→ **How to complete this task**: State how many lines in the records below contain the word "computer". Nothing else is needed.

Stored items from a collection
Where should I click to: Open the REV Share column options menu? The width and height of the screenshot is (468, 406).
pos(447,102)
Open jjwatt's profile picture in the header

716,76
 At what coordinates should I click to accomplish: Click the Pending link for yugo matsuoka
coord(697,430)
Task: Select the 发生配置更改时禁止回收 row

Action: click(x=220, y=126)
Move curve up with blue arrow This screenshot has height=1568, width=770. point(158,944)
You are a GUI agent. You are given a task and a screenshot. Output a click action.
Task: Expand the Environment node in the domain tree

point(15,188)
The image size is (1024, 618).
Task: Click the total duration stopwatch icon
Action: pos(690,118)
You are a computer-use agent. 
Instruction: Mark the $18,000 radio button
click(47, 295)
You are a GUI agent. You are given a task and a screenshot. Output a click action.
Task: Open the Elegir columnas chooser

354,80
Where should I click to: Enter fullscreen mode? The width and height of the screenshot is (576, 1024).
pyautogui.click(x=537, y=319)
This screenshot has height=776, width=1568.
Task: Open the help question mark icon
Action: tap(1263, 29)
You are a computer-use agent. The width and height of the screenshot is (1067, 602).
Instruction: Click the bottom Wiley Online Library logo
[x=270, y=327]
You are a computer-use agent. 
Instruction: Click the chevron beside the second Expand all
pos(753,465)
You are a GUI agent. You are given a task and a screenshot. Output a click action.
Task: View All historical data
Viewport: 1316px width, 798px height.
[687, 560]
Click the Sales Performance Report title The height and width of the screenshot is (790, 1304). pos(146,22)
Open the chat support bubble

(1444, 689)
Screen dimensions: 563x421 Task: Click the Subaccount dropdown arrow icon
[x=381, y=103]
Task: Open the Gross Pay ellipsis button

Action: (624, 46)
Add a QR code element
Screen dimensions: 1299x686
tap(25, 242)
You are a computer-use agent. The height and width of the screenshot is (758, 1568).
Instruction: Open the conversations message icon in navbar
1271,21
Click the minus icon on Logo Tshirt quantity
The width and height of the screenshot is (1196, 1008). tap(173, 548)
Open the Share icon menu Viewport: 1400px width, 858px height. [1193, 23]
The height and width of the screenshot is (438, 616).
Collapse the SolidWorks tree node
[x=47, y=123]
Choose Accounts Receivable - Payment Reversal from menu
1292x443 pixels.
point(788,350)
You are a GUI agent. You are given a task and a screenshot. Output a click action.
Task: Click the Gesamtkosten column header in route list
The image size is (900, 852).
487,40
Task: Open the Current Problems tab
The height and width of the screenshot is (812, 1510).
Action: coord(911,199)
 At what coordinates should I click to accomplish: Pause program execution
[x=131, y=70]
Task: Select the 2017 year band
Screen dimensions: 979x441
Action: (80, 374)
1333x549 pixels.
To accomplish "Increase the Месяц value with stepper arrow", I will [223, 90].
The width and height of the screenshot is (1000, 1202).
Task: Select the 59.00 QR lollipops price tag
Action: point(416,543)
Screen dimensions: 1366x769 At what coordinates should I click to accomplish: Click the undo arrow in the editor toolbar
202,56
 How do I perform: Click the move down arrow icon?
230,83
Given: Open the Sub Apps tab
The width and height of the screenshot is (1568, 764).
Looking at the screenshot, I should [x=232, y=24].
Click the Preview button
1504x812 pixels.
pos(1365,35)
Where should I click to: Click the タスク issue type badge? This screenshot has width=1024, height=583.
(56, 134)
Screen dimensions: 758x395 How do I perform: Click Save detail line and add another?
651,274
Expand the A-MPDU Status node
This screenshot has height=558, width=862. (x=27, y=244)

→ **Answer space**: 4